If, however, the Trust is based overseas, then it may not wish to submit to the jurisdiction of the court. In Re H Trust , the Royal Court of Jersey indicated that it would not normally be in the interests of an offshore Trust to submit to the jurisdiction of a foreign court (including England and Wales). This is because submitting to the jurisdiction makes it more likely that the Trustees would have to put into effect any orders made by the foreign court in their domestic home court. Refusing to submit to the jurisdiction also limits the likelihood of any orders for disclosure being enforceable.

In circumstances where a Trust is joined to proceedings, the court will look to all the circumstances of the relationship between the beneficiary and the Trustees before making a finding under the Thomas principles. This may include the history of the Trust, especially if it appears to have been created with the intention of putting assets out of the reach of the other spouse and the origin of the monies in the Trust; what the Trustees say they will or will not do via a statement of intent; how much power or influence the beneficiary has over the Trustees; and whether the Trustees have previously granted funds and the circumstances of any such distributions. This may also include any separate agreements or discussions between the beneficiaries; the interests of the other beneficiaries and whether a distribution would impinge upon their rights (particularly any children or unborn beneficiaries); the liquidity of the Trust assets; as well as the long-term objectives of the Trust.

It is likely that, if so joined, the court will direct that the Trustees should file a statement setting out their case alongside disclosure orders for documents such as the Trust accounts, and that a representative of the Trust gives evidence at a trial. If the court must resolve the issues of dispute before a final determination of the matrimonial proceedings, this may be done as a preliminary issue trial. This is a significant step as there may be cost consequences and delay.

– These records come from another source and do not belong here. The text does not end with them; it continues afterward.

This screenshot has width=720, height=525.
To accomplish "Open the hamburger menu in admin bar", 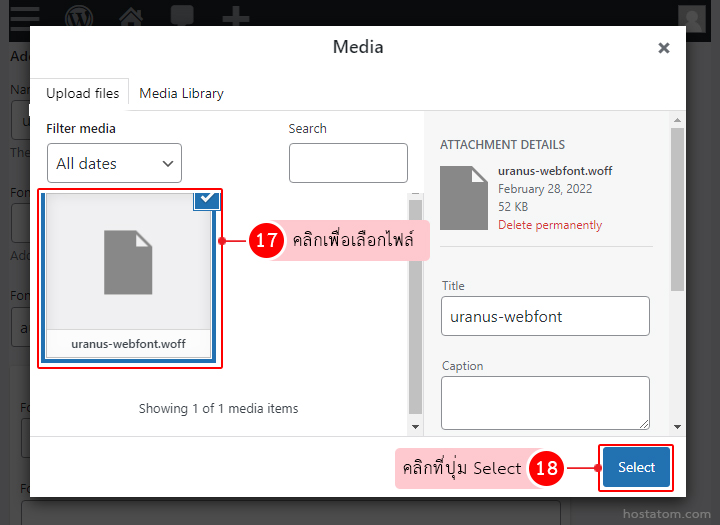I will pyautogui.click(x=24, y=16).
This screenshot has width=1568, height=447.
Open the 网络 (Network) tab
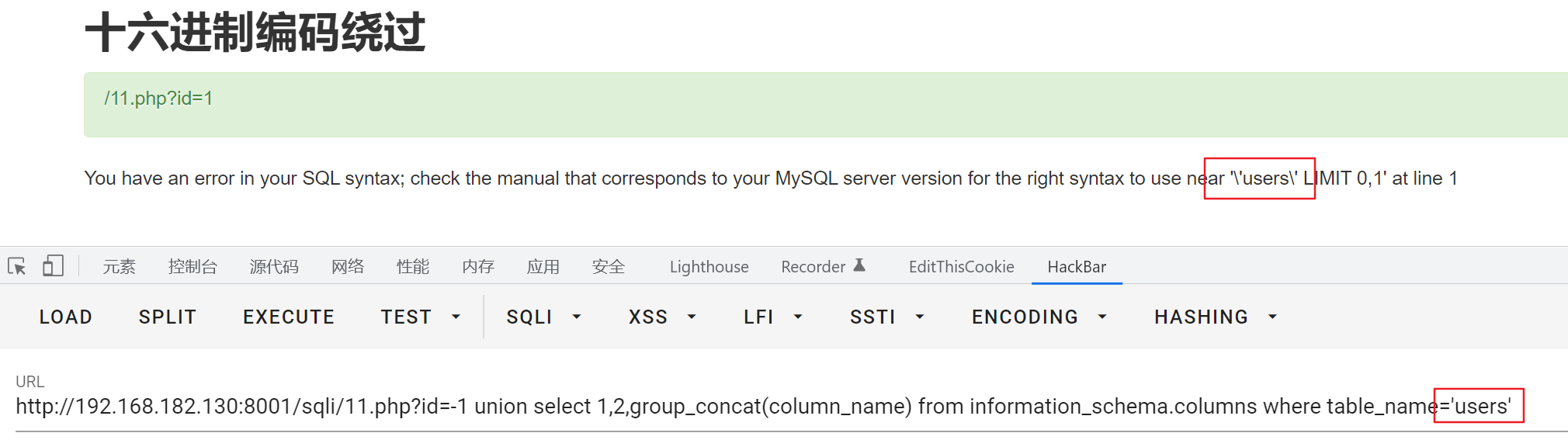347,266
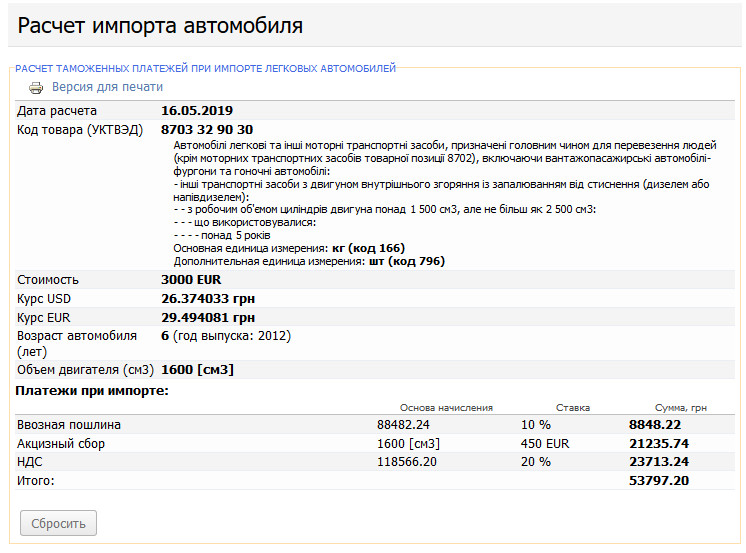Click the "Расчет импорта автомобиля" page heading
The width and height of the screenshot is (746, 553).
point(161,24)
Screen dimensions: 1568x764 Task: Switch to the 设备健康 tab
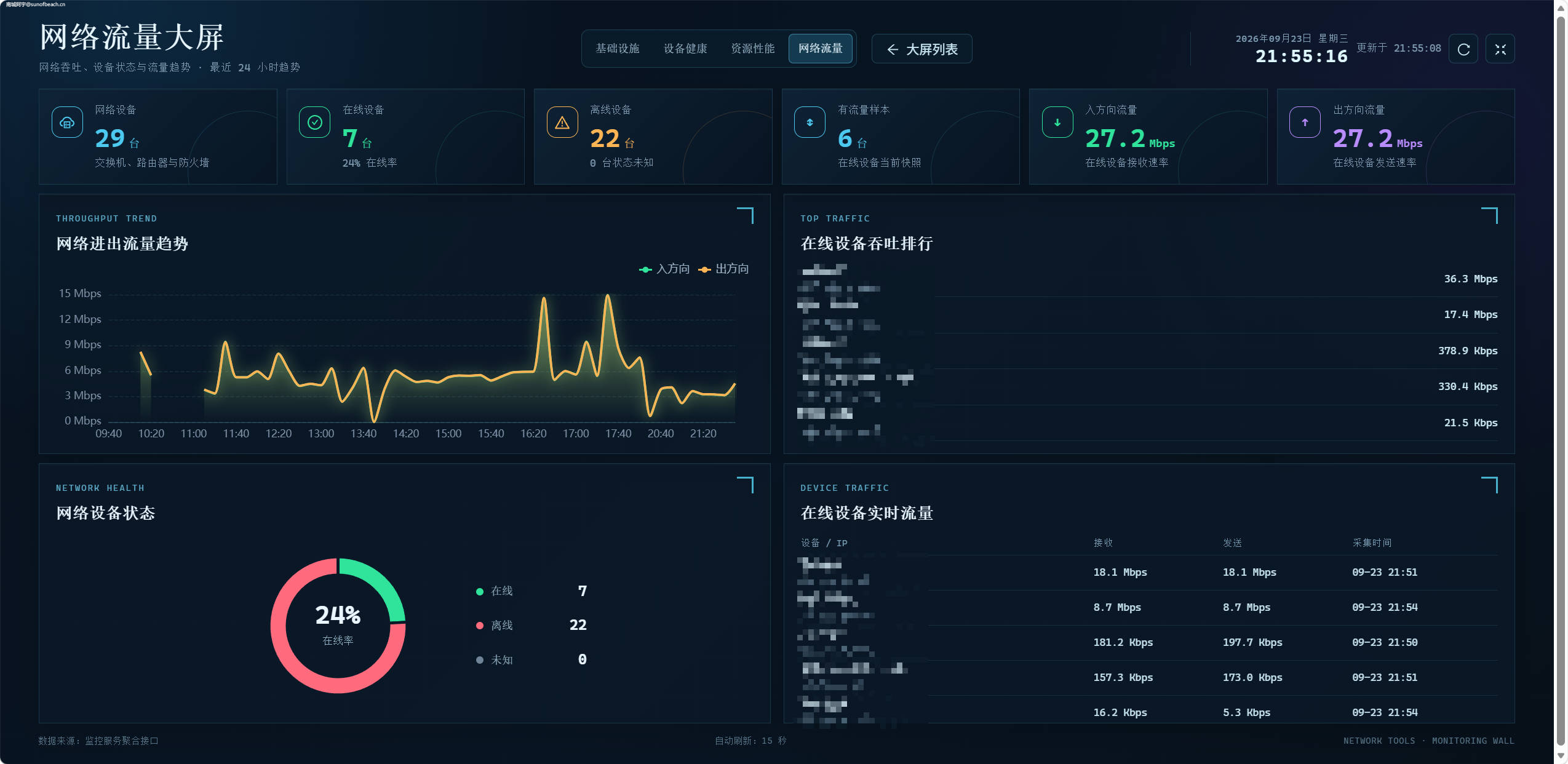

Whilst it is an obvious point, there is a definite need for the Trustees to take their own early advice where a beneficiary is entering into divorce proceedings. They must remain conscious of their duties to any other beneficiaries and seek to make their position clear to the beneficiary spouse at the very outset. If the Trustees do not intend to exercise their discretion to make any distributions, then a statement of intent confirming the same may provide significant protection. The Trustees may also need to assist the matrimonial lawyer of the beneficiary spouse in ensuring a proper interpretation of the Trust documents and in identifying the Trustees and beneficiaries. Importantly, a discretionary structure with no fixed entitlement for any beneficiary is harder for a claimant spouse to attack. Trustees should ensure that they “do the basics” from the outset, which includes managing the Trust properly, avoiding becoming a cheque book for the family, and making proper decisions about distributions, so that if the Trust is later brought in to matrimonial proceedings, the Trust will less likely be considered a cipher or resource for one spouse or the other.

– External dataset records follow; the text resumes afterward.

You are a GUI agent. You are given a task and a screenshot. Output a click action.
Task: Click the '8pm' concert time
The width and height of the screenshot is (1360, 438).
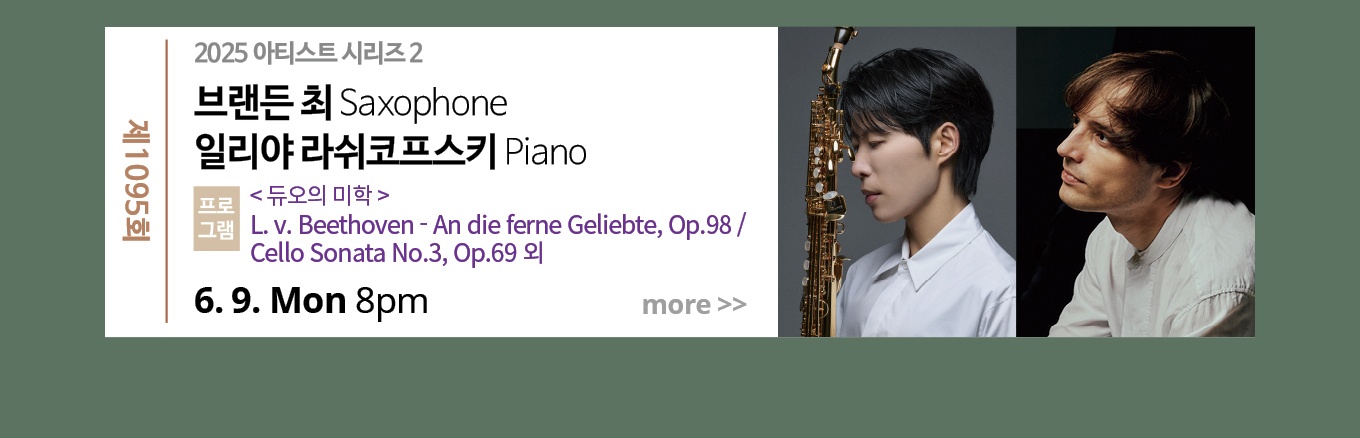(x=391, y=301)
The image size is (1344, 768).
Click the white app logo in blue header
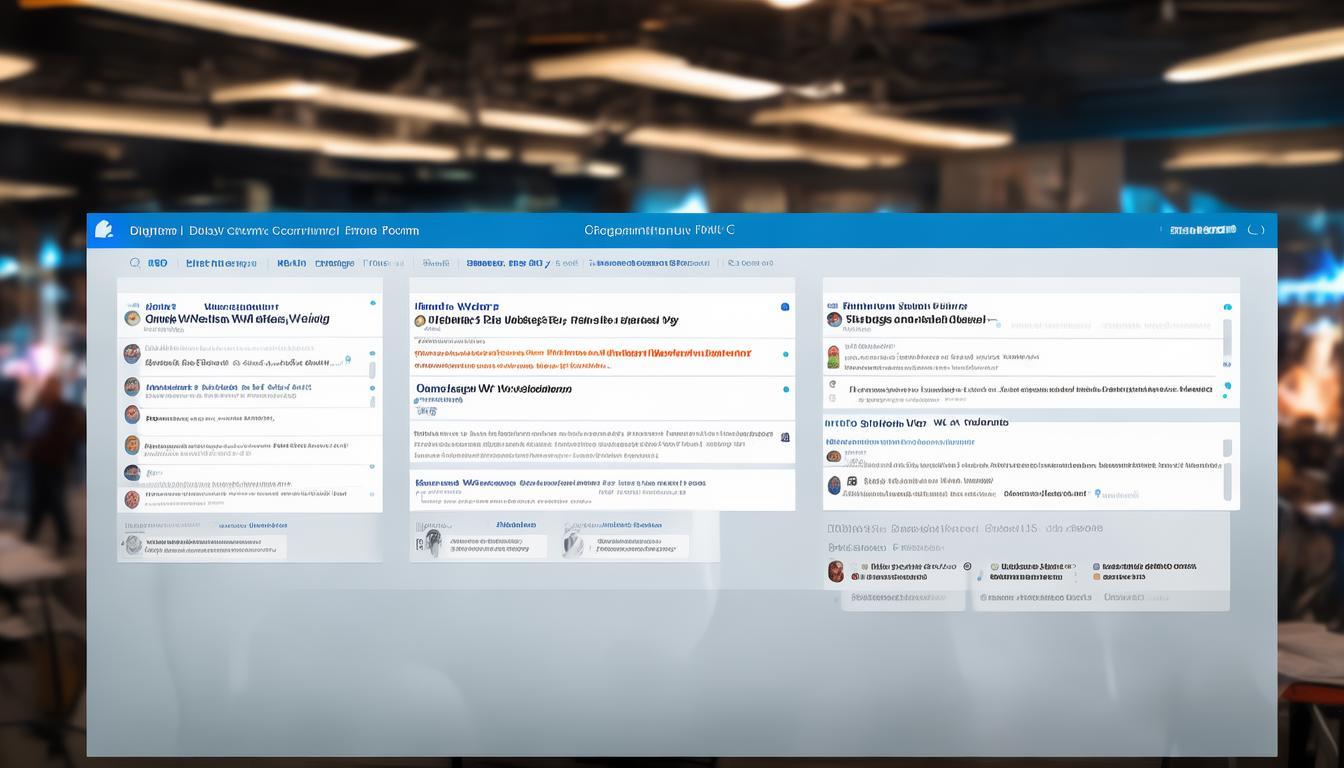(103, 230)
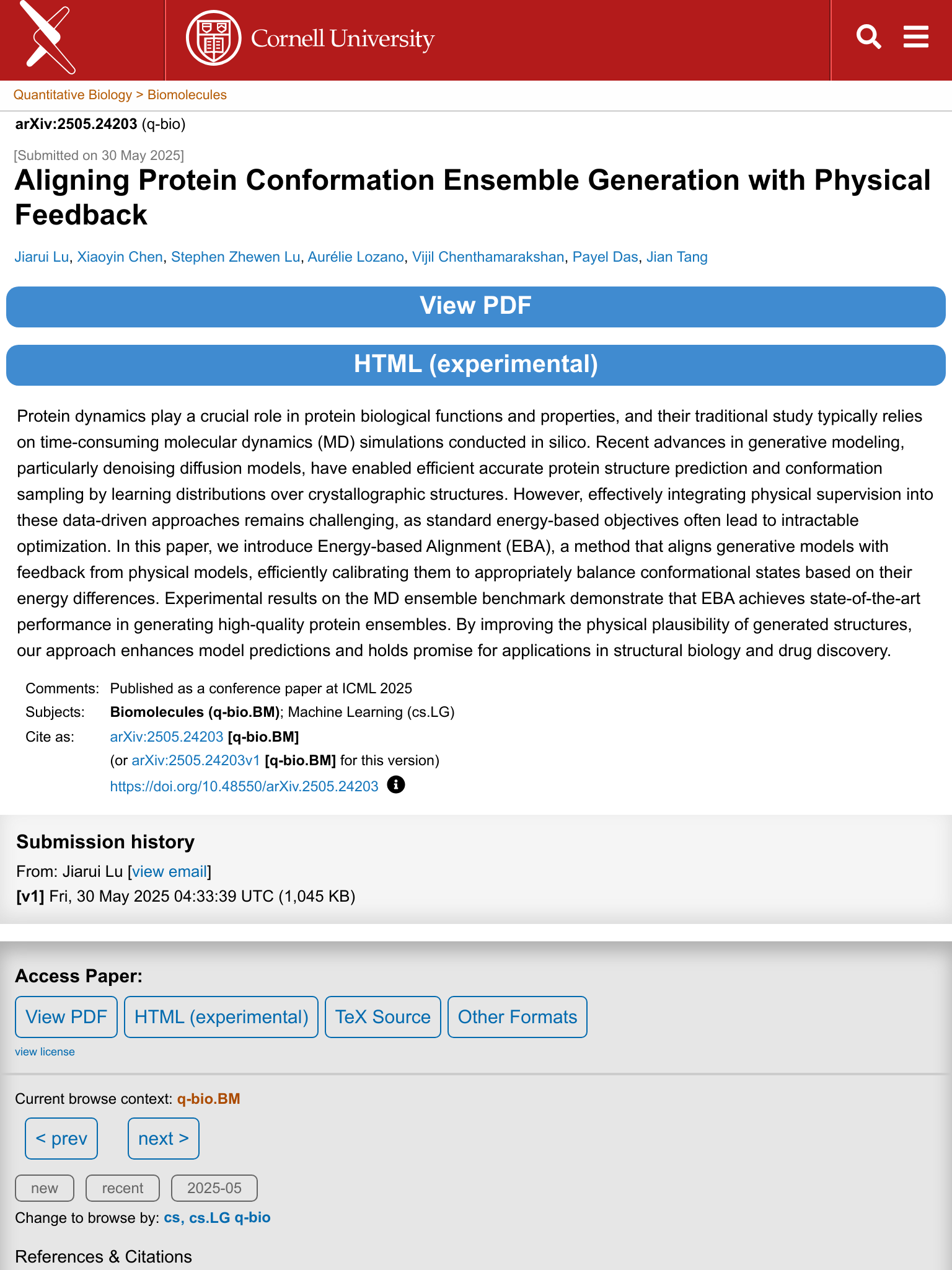Go to Quantitative Biology breadcrumb
The image size is (952, 1270).
[x=73, y=95]
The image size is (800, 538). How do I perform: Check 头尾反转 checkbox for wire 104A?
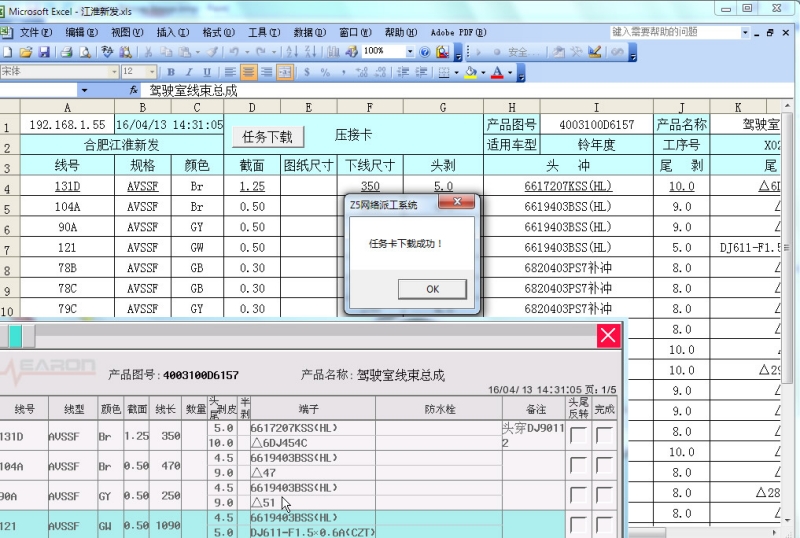[x=578, y=465]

Crucially, many of these issues can be mitigated or avoided by the Trustees and the beneficiary spouse having early and direct conversations. However, for Trusts based in another jurisdiction, the best course of action may simply be to stay at arm’s length and not engage.

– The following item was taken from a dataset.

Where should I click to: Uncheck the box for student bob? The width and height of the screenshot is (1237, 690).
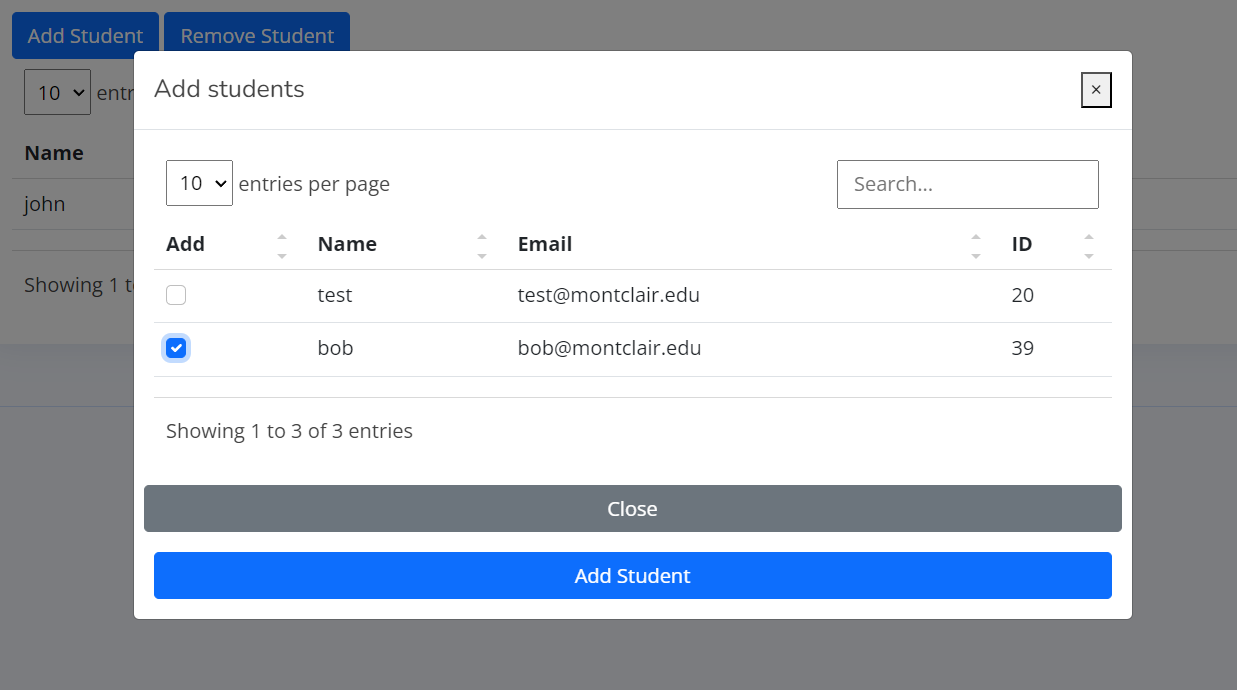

As the family court Judges face more situations where there are insufficient matrimonial resources to meet the parties needs, they will more readily look to ‘all other resources’ that might be available, most notably, Trusts. For spouses looking to exclude these assets, and Trustees looking to protect their other beneficiaries, a firm and direct approach is needed. These are nuanced cases and whilst this may front load costs it will almost always be an effective strategy either in avoiding or settling litigation or in ensuring the best chance of success at trial.